[Entries for locating words and elements]
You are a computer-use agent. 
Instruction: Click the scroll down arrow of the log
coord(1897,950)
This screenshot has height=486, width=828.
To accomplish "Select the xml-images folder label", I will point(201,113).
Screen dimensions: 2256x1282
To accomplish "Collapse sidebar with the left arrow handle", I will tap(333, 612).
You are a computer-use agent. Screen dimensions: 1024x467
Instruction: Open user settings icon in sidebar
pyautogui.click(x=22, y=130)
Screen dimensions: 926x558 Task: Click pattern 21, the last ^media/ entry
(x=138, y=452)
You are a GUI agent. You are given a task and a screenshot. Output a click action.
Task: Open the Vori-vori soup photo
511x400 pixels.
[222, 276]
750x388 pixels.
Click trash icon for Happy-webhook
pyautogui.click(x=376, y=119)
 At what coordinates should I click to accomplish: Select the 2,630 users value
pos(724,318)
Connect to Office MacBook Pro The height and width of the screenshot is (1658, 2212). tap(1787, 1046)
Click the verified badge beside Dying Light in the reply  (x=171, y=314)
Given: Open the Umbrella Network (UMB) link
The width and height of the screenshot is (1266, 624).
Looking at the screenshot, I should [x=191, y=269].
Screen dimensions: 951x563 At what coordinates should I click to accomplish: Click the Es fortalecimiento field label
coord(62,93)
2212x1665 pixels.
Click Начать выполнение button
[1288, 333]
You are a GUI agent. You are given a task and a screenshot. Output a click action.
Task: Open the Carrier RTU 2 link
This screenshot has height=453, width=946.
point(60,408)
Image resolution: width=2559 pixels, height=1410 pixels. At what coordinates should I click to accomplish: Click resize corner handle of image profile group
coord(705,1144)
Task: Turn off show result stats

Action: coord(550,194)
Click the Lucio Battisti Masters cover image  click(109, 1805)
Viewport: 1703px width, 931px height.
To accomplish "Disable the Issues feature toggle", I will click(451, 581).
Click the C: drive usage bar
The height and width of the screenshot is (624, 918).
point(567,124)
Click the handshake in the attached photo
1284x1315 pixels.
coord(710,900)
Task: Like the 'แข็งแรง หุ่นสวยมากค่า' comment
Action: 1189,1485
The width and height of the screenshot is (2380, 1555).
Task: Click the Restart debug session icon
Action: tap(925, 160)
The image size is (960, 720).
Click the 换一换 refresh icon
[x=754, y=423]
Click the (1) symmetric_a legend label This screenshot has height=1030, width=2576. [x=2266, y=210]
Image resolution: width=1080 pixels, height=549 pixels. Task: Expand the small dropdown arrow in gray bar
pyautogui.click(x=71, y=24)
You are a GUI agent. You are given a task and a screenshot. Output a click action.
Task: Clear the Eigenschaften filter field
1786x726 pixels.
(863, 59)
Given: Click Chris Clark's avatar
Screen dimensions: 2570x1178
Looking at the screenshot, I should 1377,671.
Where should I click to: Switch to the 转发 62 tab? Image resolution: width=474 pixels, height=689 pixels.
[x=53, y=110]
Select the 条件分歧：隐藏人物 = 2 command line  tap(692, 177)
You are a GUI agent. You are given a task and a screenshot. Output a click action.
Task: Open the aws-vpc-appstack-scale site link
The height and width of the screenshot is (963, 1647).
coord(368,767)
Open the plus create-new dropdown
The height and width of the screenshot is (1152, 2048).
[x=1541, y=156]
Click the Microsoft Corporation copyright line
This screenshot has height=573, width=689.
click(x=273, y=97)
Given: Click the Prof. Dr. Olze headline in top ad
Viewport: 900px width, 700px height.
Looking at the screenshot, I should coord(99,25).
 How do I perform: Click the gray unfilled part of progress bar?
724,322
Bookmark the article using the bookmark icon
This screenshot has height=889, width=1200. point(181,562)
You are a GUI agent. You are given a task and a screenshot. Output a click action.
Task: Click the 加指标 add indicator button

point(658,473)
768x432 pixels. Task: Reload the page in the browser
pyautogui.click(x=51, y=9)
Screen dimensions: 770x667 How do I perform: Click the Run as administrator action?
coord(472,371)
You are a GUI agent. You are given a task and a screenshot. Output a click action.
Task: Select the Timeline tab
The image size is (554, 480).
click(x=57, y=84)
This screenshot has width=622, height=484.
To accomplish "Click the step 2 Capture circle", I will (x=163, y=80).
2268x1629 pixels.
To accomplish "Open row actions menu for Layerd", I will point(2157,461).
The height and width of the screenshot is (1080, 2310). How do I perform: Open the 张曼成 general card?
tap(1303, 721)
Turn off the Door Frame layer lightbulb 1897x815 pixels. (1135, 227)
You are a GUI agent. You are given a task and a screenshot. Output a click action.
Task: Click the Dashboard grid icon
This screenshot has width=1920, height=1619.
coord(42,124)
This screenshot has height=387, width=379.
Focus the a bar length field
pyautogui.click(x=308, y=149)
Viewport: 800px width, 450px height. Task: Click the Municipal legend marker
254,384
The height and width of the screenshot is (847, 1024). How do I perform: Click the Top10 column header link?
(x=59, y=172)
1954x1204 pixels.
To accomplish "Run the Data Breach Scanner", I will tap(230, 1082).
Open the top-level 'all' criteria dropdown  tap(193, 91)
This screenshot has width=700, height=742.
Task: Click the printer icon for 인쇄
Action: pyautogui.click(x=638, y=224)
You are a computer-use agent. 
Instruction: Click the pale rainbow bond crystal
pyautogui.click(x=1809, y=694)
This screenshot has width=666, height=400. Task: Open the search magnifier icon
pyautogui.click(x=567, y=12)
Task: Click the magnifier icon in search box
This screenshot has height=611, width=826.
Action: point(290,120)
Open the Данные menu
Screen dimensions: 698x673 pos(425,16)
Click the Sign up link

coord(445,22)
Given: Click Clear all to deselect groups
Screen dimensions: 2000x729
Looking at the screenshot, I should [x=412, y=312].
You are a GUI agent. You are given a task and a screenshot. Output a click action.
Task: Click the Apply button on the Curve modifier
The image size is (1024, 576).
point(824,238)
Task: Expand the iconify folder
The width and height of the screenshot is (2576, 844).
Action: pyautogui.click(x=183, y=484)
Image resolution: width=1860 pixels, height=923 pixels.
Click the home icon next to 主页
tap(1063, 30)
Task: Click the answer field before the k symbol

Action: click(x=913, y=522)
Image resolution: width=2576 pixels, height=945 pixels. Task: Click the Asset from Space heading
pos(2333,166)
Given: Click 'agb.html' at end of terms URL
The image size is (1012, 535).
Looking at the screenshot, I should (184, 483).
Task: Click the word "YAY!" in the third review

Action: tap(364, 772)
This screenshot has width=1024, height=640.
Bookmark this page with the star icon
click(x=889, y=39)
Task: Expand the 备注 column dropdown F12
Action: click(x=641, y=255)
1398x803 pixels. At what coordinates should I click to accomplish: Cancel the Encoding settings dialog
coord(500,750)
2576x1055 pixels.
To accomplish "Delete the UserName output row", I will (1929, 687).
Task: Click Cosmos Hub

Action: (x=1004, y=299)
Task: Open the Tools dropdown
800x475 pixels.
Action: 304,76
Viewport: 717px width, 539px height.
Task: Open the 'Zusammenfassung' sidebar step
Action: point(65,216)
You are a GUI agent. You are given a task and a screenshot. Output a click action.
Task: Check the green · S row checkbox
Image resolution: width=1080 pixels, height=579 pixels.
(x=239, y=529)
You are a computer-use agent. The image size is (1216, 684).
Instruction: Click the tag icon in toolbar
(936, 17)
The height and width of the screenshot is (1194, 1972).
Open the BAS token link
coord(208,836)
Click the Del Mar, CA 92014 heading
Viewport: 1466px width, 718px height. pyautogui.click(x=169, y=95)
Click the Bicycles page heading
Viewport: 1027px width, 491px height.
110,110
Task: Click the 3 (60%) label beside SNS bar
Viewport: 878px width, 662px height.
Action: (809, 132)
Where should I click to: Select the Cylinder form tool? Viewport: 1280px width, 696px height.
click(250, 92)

§ Exercise task
Please substitute "desktop agent" for every occurrence of "computer-use agent" in the entries above. Keep everything else unchanged.

§ Full solution
You are a desktop agent. 
Instruction: Click the scroll down arrow of the log
coord(1897,950)
This screenshot has height=486, width=828.
To accomplish "Select the xml-images folder label", I will point(201,113).
Screen dimensions: 2256x1282
To accomplish "Collapse sidebar with the left arrow handle", I will tap(333, 612).
You are a desktop agent. Screen dimensions: 1024x467
Instruction: Open user settings icon in sidebar
pyautogui.click(x=22, y=130)
Screen dimensions: 926x558 Task: Click pattern 21, the last ^media/ entry
(x=138, y=452)
You are a GUI agent. You are given a task and a screenshot. Output a click action.
Task: Open the Vori-vori soup photo
511x400 pixels.
[222, 276]
750x388 pixels.
Click trash icon for Happy-webhook
pyautogui.click(x=376, y=119)
 At what coordinates should I click to accomplish: Select the 2,630 users value
pos(724,318)
Connect to Office MacBook Pro The height and width of the screenshot is (1658, 2212). tap(1787, 1046)
Click the verified badge beside Dying Light in the reply  (x=171, y=314)
Given: Open the Umbrella Network (UMB) link
The width and height of the screenshot is (1266, 624).
Looking at the screenshot, I should [x=191, y=269].
Screen dimensions: 951x563 At what coordinates should I click to accomplish: Click the Es fortalecimiento field label
coord(62,93)
2212x1665 pixels.
Click Начать выполнение button
[1288, 333]
You are a GUI agent. You are given a task and a screenshot. Output a click action.
Task: Open the Carrier RTU 2 link
This screenshot has height=453, width=946.
point(60,408)
Image resolution: width=2559 pixels, height=1410 pixels. At what coordinates should I click to accomplish: Click resize corner handle of image profile group
coord(705,1144)
Task: Turn off show result stats

Action: coord(550,194)
Click the Lucio Battisti Masters cover image  click(109, 1805)
Viewport: 1703px width, 931px height.
To accomplish "Disable the Issues feature toggle", I will click(451, 581).
Click the C: drive usage bar
The height and width of the screenshot is (624, 918).
point(567,124)
Click the handshake in the attached photo
1284x1315 pixels.
coord(710,900)
Task: Like the 'แข็งแรง หุ่นสวยมากค่า' comment
Action: 1189,1485
The width and height of the screenshot is (2380, 1555).
Task: Click the Restart debug session icon
Action: tap(925, 160)
The image size is (960, 720).
Click the 换一换 refresh icon
[x=754, y=423]
Click the (1) symmetric_a legend label This screenshot has height=1030, width=2576. [x=2266, y=210]
Image resolution: width=1080 pixels, height=549 pixels. Task: Expand the small dropdown arrow in gray bar
pyautogui.click(x=71, y=24)
You are a GUI agent. You are given a task and a screenshot. Output a click action.
Task: Clear the Eigenschaften filter field
1786x726 pixels.
(863, 59)
Given: Click Chris Clark's avatar
Screen dimensions: 2570x1178
Looking at the screenshot, I should 1377,671.
Where should I click to: Switch to the 转发 62 tab? Image resolution: width=474 pixels, height=689 pixels.
[x=53, y=110]
Select the 条件分歧：隐藏人物 = 2 command line  tap(692, 177)
You are a GUI agent. You are given a task and a screenshot. Output a click action.
Task: Open the aws-vpc-appstack-scale site link
The height and width of the screenshot is (963, 1647).
coord(368,767)
Open the plus create-new dropdown
The height and width of the screenshot is (1152, 2048).
[x=1541, y=156]
Click the Microsoft Corporation copyright line
This screenshot has height=573, width=689.
click(x=273, y=97)
Given: Click the Prof. Dr. Olze headline in top ad
Viewport: 900px width, 700px height.
Looking at the screenshot, I should coord(99,25).
 How do I perform: Click the gray unfilled part of progress bar?
724,322
Bookmark the article using the bookmark icon
This screenshot has height=889, width=1200. point(181,562)
You are a GUI agent. You are given a task and a screenshot. Output a click action.
Task: Click the 加指标 add indicator button

point(658,473)
768x432 pixels. Task: Reload the page in the browser
pyautogui.click(x=51, y=9)
Screen dimensions: 770x667 How do I perform: Click the Run as administrator action?
coord(472,371)
You are a GUI agent. You are given a task and a screenshot. Output a click action.
Task: Select the Timeline tab
The image size is (554, 480).
click(x=57, y=84)
This screenshot has width=622, height=484.
To accomplish "Click the step 2 Capture circle", I will (x=163, y=80).
2268x1629 pixels.
To accomplish "Open row actions menu for Layerd", I will point(2157,461).
The height and width of the screenshot is (1080, 2310). How do I perform: Open the 张曼成 general card?
tap(1303, 721)
Turn off the Door Frame layer lightbulb 1897x815 pixels. (1135, 227)
You are a GUI agent. You are given a task and a screenshot. Output a click action.
Task: Click the Dashboard grid icon
This screenshot has width=1920, height=1619.
coord(42,124)
This screenshot has height=387, width=379.
Focus the a bar length field
pyautogui.click(x=308, y=149)
Viewport: 800px width, 450px height. Task: Click the Municipal legend marker
254,384
The height and width of the screenshot is (847, 1024). How do I perform: Click the Top10 column header link?
(x=59, y=172)
1954x1204 pixels.
To accomplish "Run the Data Breach Scanner", I will tap(230, 1082).
Open the top-level 'all' criteria dropdown  tap(193, 91)
This screenshot has width=700, height=742.
Task: Click the printer icon for 인쇄
Action: pyautogui.click(x=638, y=224)
You are a desktop agent. 
Instruction: Click the pale rainbow bond crystal
pyautogui.click(x=1809, y=694)
This screenshot has width=666, height=400. Task: Open the search magnifier icon
pyautogui.click(x=567, y=12)
Task: Click the magnifier icon in search box
This screenshot has height=611, width=826.
Action: point(290,120)
Open the Данные menu
Screen dimensions: 698x673 pos(425,16)
Click the Sign up link

coord(445,22)
Given: Click Clear all to deselect groups
Screen dimensions: 2000x729
Looking at the screenshot, I should [x=412, y=312].
You are a GUI agent. You are given a task and a screenshot. Output a click action.
Task: Click the Apply button on the Curve modifier
The image size is (1024, 576).
point(824,238)
Task: Expand the iconify folder
The width and height of the screenshot is (2576, 844).
Action: pyautogui.click(x=183, y=484)
Image resolution: width=1860 pixels, height=923 pixels.
Click the home icon next to 主页
tap(1063, 30)
Task: Click the answer field before the k symbol

Action: click(x=913, y=522)
Image resolution: width=2576 pixels, height=945 pixels. Task: Click the Asset from Space heading
pos(2333,166)
Given: Click 'agb.html' at end of terms URL
The image size is (1012, 535).
Looking at the screenshot, I should (184, 483).
Task: Click the word "YAY!" in the third review

Action: tap(364, 772)
This screenshot has width=1024, height=640.
Bookmark this page with the star icon
click(x=889, y=39)
Task: Expand the 备注 column dropdown F12
Action: click(x=641, y=255)
1398x803 pixels. At what coordinates should I click to accomplish: Cancel the Encoding settings dialog
coord(500,750)
2576x1055 pixels.
To accomplish "Delete the UserName output row", I will (1929, 687).
Task: Click Cosmos Hub

Action: (x=1004, y=299)
Task: Open the Tools dropdown
800x475 pixels.
Action: 304,76
Viewport: 717px width, 539px height.
Task: Open the 'Zusammenfassung' sidebar step
Action: point(65,216)
You are a GUI agent. You are given a task and a screenshot. Output a click action.
Task: Check the green · S row checkbox
Image resolution: width=1080 pixels, height=579 pixels.
(x=239, y=529)
You are a desktop agent. The image size is (1216, 684).
Instruction: Click the tag icon in toolbar
(936, 17)
The height and width of the screenshot is (1194, 1972).
Open the BAS token link
coord(208,836)
Click the Del Mar, CA 92014 heading
Viewport: 1466px width, 718px height. pyautogui.click(x=169, y=95)
Click the Bicycles page heading
Viewport: 1027px width, 491px height.
110,110
Task: Click the 3 (60%) label beside SNS bar
Viewport: 878px width, 662px height.
Action: (809, 132)
Where should I click to: Select the Cylinder form tool? Viewport: 1280px width, 696px height.
click(250, 92)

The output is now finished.